Ginene Lewis, an attorney at Drinker Biddle and a long-time friend of Harden’s, said her favorite part about him is that despite all he’s been through, he never lost sight of who he was — and who he’s become.
“Some people who look at him are very quick to pass judgement with regard to his past,” she said. “It makes me proud to see him continue to truck through. It shows there’s nothing he can’t do, so long as he remains true to himself.”
That means he’s still doing the criminal justice thing. Just in a different way.
In addition to the Barristers’, Harden sits on other boards and chairs the Philadelphia Bar Association’s criminal justice section. It’s here where he can push for reform and progress. And while Harden doesn’t first come out and call himself a reformer, he is one. How could he not advocate for things like the programs that kept his own record clean?
“You have a prosecutor in the system and now a white collar lawyer who is a product of criminal justice reform,” Harden said, “and everyone knows it.”
He also seems ripe for political office. Harden says he doesn’t necessarily want to get into politics. But someday, if he feels he has to, he will, saying: “If I were sitting on the sideline and it looked like someone like Lynne Abraham would come be the district attorney again, I would feel pressured to run.” Abraham, Philadelphia’s former DA, was known nationally for her use of the death penalty.

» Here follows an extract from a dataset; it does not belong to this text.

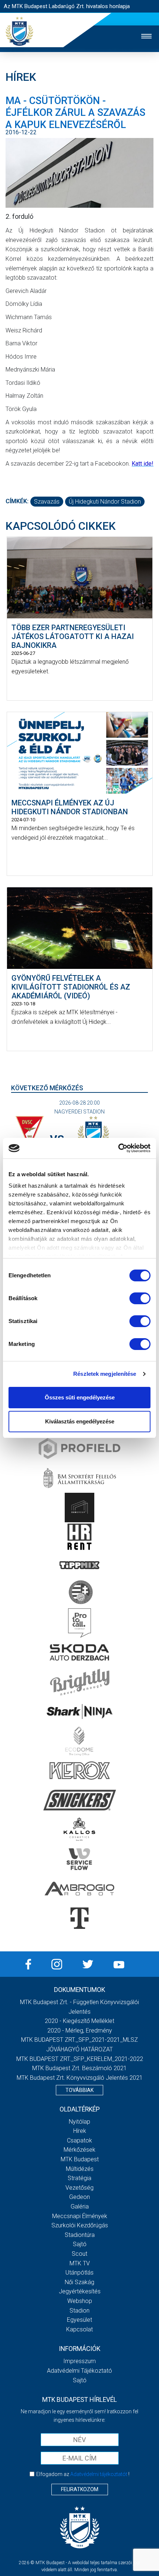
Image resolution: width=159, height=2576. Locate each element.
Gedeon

When I asked Harden why he takes on those time-consuming side gigs with the Bar Association and others, he says it’s about influence, and it’s about having an impact beyond what he’s doing during the day. Big decisions, he said, are made in Center City skyscrapers and often don’t make it out to 19143 — the zip code where he grew up at 58th and Baltimore.
“I’m frequently the only African American person in the room,” he said, “and they’re very, very important rooms.”
In the coming years, Harden might step away from the extra commitments. He wants to focus on professional development at his firm.
And in April, his girlfriend is due to give birth. It’ll be Harden’s first child — a baby girl.